Watchdog eyes behavioural advertising

The UK’s competition and consumer watchdog has followed the lead of its US counterpart and put the sensitive yet seminal issue of behavioural advertising in its sights.

Addressing businesses, customers and marketers, the Office of Fair Trading said it wanted views before it probes the online advertising practices which could potentially hurt consumers.

The study’s remit includes a look at the use of personal information in marketing, typically where a consumer’s past online activity is used to provide them with tailored promotions.

Online behavioural advertising, or OBA, has become such a contentious issue in the US, largely on the back of misfires from its practitioners, that a set of principles have been issued.

Although the guidelines are industry-led, they were ordered by officials at the Federal Trade Commission, concerned at how companies practising OBA should achieve disclosure.

Keen to embrace a self-regulatory approach, US advertisers promptly drew up some OBA standards in answer to the Fed, which said consumers deserve a choice over such practices.

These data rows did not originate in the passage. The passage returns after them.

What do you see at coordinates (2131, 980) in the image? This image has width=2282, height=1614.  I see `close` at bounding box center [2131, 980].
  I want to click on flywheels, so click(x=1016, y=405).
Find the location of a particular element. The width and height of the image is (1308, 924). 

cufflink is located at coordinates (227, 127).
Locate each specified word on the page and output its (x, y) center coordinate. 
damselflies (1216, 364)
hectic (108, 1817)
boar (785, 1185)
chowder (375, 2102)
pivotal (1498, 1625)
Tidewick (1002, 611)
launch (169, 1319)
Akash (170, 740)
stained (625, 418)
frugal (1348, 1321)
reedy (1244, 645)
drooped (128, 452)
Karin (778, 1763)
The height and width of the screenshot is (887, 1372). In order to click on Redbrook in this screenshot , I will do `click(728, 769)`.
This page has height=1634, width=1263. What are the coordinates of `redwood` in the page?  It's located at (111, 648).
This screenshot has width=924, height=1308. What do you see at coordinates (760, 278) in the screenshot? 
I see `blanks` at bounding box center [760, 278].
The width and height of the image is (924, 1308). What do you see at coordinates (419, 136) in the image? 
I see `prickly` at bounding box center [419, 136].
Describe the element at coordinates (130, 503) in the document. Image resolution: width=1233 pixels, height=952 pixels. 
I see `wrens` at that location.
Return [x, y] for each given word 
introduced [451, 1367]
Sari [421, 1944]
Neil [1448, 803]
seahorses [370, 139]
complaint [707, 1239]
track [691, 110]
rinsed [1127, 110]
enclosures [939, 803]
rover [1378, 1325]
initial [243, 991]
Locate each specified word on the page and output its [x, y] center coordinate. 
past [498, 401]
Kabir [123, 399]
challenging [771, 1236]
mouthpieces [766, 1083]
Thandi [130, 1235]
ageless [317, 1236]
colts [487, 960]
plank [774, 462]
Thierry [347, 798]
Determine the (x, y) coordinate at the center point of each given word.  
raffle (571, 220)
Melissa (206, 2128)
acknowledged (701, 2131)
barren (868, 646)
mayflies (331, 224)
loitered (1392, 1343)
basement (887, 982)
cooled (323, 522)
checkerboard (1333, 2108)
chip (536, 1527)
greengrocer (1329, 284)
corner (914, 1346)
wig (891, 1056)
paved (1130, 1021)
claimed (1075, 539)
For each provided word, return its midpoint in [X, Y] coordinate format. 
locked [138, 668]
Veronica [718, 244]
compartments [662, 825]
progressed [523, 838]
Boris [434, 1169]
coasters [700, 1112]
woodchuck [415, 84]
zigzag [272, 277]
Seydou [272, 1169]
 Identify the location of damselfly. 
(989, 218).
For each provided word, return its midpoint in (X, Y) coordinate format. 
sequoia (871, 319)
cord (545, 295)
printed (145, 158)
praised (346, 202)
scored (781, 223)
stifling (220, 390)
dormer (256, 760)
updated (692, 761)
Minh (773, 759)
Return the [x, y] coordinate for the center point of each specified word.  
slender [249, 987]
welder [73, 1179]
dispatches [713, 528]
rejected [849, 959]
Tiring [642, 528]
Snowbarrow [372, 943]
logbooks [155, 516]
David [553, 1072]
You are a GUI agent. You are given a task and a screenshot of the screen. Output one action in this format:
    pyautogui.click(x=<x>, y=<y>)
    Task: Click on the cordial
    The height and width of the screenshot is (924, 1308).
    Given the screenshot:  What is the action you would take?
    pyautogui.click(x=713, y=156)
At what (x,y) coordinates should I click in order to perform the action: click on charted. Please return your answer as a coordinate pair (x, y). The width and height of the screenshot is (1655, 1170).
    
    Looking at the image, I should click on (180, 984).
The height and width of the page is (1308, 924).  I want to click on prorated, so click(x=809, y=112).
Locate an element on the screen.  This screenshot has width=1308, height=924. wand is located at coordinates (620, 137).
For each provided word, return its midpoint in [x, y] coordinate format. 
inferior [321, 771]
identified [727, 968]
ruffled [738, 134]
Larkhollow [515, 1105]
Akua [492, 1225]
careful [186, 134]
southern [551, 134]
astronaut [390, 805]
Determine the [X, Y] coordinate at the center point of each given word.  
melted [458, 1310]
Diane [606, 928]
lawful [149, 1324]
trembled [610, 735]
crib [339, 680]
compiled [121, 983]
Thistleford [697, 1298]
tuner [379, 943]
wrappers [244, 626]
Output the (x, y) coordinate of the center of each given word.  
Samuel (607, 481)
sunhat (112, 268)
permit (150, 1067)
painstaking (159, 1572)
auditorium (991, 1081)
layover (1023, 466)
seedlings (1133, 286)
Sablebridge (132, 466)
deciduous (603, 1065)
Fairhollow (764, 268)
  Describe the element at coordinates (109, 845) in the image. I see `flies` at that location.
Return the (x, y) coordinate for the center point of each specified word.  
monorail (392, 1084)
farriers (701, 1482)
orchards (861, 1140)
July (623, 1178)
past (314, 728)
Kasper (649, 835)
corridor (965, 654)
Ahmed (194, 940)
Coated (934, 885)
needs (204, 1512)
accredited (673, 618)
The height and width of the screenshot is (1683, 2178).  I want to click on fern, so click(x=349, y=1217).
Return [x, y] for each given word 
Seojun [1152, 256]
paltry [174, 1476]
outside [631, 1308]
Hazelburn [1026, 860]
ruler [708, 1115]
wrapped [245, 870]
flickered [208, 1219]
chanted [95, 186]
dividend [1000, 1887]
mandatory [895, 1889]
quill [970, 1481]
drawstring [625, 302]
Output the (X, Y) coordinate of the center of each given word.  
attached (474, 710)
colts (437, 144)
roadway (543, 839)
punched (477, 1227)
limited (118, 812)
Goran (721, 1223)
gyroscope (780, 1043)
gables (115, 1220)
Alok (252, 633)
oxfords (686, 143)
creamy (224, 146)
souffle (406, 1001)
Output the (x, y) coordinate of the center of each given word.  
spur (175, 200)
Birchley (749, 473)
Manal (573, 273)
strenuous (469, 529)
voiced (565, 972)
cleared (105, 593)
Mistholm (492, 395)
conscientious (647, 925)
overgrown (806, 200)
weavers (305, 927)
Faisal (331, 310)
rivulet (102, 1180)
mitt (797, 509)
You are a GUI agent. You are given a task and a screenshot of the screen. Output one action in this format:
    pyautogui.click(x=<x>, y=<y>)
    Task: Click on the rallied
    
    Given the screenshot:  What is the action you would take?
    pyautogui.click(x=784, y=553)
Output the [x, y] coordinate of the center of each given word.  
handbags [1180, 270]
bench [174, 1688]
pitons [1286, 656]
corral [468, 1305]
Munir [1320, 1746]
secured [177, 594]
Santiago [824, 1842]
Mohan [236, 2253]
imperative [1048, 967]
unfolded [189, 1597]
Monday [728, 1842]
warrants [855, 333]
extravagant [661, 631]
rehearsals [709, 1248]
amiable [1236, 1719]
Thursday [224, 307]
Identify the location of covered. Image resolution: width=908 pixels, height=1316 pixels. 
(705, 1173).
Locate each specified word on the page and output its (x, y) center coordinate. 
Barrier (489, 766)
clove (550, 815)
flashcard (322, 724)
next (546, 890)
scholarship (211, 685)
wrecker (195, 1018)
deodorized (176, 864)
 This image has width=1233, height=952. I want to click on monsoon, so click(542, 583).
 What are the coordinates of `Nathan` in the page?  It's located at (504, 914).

In a nod to the concerns of US authorities, the OFT said it wanted to keep pace with the constantly evolving way that business advertises, and would particularly focus on the internet.

Its officials also hinted they had not ruled out new regulations, as their study will “look at the application of consumer law” to advertising and pricing models, which may be “detrimental” to consumers.

Instead of recommendations to ministers or regulators, the OFT’s study could prefer to conclude with guidelines, with no force of law, for advertisers, businesses, and/or consumers.

The office added it was prepared to examine advertising practices “where information from a consumer's online activity is used to target the internet advertising he or she receives.”

Specific parties in the private sector will be contacted for their input to help inform the analysis.

But in the meantime, consumers, businesses and other outfits affected by the study’s remit could write in to suggest where it should focus, said Heather Clayton, a director at the OFT.

Reflecting on the market probe, the watchdog invited suggestions for its scope, views and areas of focus no later than September 18, 2009.

It added: “We will consider the responses before finalising the scope and launching the market study in the autumn. At that point, we will set out the final scope of the study and the nature of the work we will be undertaking. There will then be an opportunity for interested parties to make substantive submissions on those issues”.